A good way of starting to get out of it is to ignore it. Spinoza argued that we should never feel depressed, or sorry about anything we have done or that is done to us, since this makes us even more miserable. That results in our becoming more passive, and so more unhappy, and this is a highly self-destructive process. He thought that we should observe the effects of our feelings on us and try to redirect them in a way which results in their becoming more positive. Easier said than done, you might well think, but it might be that he would say it is part of a process, and this is how we should start, by doing all we can to pay attention to what is happening to us and then taking steps to alter our reactions.

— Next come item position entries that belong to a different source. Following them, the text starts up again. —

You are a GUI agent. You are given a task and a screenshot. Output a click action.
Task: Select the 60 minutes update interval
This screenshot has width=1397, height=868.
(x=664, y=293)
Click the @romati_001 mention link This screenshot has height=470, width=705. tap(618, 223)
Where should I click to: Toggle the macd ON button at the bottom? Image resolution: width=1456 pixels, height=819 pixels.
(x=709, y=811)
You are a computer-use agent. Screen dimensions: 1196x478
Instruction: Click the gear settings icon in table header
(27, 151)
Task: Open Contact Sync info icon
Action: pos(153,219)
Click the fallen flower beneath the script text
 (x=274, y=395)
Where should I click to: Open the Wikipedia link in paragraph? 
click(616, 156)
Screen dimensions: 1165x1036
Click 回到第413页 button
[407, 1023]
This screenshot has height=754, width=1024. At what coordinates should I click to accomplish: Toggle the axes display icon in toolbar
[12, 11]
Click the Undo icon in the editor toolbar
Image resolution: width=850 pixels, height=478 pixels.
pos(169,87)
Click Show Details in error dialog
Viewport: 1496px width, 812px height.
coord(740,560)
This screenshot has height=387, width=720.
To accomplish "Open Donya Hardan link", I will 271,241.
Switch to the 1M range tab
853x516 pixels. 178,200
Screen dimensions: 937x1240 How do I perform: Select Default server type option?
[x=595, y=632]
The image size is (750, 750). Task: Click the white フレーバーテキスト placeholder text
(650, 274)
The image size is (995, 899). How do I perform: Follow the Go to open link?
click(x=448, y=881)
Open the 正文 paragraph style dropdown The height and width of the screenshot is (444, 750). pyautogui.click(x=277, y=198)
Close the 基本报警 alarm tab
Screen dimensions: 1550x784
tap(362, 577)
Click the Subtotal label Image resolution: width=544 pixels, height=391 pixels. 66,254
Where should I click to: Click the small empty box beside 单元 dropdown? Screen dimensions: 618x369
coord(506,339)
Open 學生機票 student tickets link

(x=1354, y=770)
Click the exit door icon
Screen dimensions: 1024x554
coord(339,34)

It is hard to believe that aesthetical value is objective. Whatever you choose as the most beautiful person, sunset or painting, it seems easy to imagine an appropriate alien who would find it ugly or uninteresting. My question is whether non objectivity of aesthetical value should count as an argument against the objectivity of moral value. After all, there seem to be some important common points to ethics and aesthetics. Isn't ethics concerned with what we should do as aesthetics is concerned with what we should enjoy to perceive?

There used to be a popular argument in philosophy just like this, and clearly as you say there are similarities between ethics and aesthetics. I don't think that aesthetics is about what we should enjoy to perceive, though, since there are many things we think we ought to see but certainly do not enjoy seeing. As you say, people may disagree about value judgements, and often do, but that does not show they are not true and objective. People disagree about all sorts of things, after all. There are certainly some works of art which I could understand people not appreciating, but others which I could not. Similarly, if someone said that he thought it was alright to kill someone because the latter had annoyed him, I would not know what to say. A lot of urban murders do take place for precisely this reason nonetheless. It is difficult to think there is not something objective lurking in these value judgements, but precisely how to identify it is very difficult to understand.